Kekhawatiran terhadap Lulusan yang Ingin Menjadi Dosen
Agus menilai, pembayaran tukin sebagai hak dosen yang tertunda ini, bisa memunculkan kekhawatiran baru. Salah satunya pandangan mengenai profesi dosen.
“Saya justru khawatir ke depan akan kesulitan merekrut cream de la creamer – lulusan terbaik untuk menjadi dosen,” ucap Agus.
“Sementara insentif untuk profesi/berkarier di luar jauh lebih baik. Jika ini dibiarkan, maka dampaknya nanti pada luaran pendidikan tinggi,” tambahnya.
Dalam hal ini, Agus turut mempertanyakan gagasan besar Pemerintah RI dalam menyongsong masa depan. Terutama terkait gembar-gembor investasi sumber daya manusia.
“Jadi sebenarnya seriuskah investasi sumber daya manusia itu? Belum lagi impian menyongsong ‘Indonesia Emas’, apakah serius akan diwujudkan?” ujarnya.
Rombak-Pisah Kementerian Pendidikan Tinggi, Haruskah Disalahkan?
Agus turut menyoroti pemisahan kementerian di lingkup pendidikan pada periode pemerintahan yang baru. Ia berpendapat pemisahan kementerian mungkin dijadikan alasan.
Menurutnya, pada masa transisi (pemerintahan lama ke baru), mitigasi kebijakan strategis (tetap) dilakukan.
“Bukankah tidak lagi start from zero? Karena di periode 2014-2019 sudah ada Kemenristekdikti. Saya tentu menaruh harapan besar, agar jangan sampai kelambatan di awal tahun ini lalu mengakibatkan munculnya pemikiran di periode berikutnya digabung lagi,” papar Agus.
Lebih lanjut, ia menilai, jika pada periode 2019-2024 Dikti tetap jadi kementerian tersendiri seperti 2014-2019, maka kondisi bisa berbeda.
“Semoga kita tidak sedang bermain poco-poco atas investasi jangka panjang pada human capital.

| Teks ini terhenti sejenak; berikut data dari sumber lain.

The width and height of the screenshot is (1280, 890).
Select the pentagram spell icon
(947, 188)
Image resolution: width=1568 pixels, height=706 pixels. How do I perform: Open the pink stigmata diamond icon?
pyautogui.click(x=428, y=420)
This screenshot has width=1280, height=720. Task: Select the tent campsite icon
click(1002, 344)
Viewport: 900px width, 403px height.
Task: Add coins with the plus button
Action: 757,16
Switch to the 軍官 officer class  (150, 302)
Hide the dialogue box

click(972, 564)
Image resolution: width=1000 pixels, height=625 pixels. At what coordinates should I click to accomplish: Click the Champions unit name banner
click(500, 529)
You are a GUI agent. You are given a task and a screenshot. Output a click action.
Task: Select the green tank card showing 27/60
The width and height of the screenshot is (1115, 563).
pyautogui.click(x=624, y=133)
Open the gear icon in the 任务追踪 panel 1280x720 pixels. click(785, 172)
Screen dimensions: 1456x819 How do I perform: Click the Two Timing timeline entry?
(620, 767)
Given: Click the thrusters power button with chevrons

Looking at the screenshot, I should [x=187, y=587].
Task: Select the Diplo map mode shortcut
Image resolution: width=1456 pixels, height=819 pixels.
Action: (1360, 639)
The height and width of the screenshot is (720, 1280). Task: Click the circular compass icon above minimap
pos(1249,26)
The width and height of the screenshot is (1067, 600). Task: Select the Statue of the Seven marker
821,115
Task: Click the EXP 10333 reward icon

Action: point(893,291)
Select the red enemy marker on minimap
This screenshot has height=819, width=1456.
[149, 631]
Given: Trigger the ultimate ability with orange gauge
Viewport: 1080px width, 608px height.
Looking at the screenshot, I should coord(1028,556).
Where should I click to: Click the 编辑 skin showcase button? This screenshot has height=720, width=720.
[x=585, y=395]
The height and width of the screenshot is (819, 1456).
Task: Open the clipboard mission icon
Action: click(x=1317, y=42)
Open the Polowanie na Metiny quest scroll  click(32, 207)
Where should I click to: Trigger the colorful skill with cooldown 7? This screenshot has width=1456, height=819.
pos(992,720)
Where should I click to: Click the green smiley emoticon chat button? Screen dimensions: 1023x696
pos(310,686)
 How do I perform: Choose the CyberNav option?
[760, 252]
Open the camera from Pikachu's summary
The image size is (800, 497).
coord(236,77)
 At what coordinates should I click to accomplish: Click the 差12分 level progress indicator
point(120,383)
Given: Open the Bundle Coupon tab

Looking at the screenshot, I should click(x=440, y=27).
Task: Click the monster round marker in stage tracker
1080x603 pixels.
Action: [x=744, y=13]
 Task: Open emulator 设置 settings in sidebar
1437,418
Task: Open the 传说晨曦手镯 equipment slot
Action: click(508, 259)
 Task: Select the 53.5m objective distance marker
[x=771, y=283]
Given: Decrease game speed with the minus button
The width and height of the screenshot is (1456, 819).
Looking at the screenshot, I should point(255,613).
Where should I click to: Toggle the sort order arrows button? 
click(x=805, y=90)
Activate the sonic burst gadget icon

Kemajuan satu bangsa sangat ditentukan atas komitmen pemimpin terhadap peningkatan kualitas human capitalnya,” tuturnya.
Agus juga menyoroti hal lain, terutama terkait lembaga yang ingin membangun sekolah dan menangani pendidikan. Hal ini bisa membuat APBN pendidikan tersebar dan tidak fokus.
“Satu hal lagi yang justru menurut saya agak mengganggu adalah kecenderungan di sebagian kementerian dan lembaga di luar Kemdikbud, Kemenristekdikti dan Kemenag, yang berlomba-lomba membangun sekolah dan menangani pendidikan,” ungkapnya.
“Akibatnya dana 20% APBN untuk pendidikan makin tersebar dan tidak fokus. Belum lagi persoalan kebocoran di tingkat sekolah,” pungkasnya.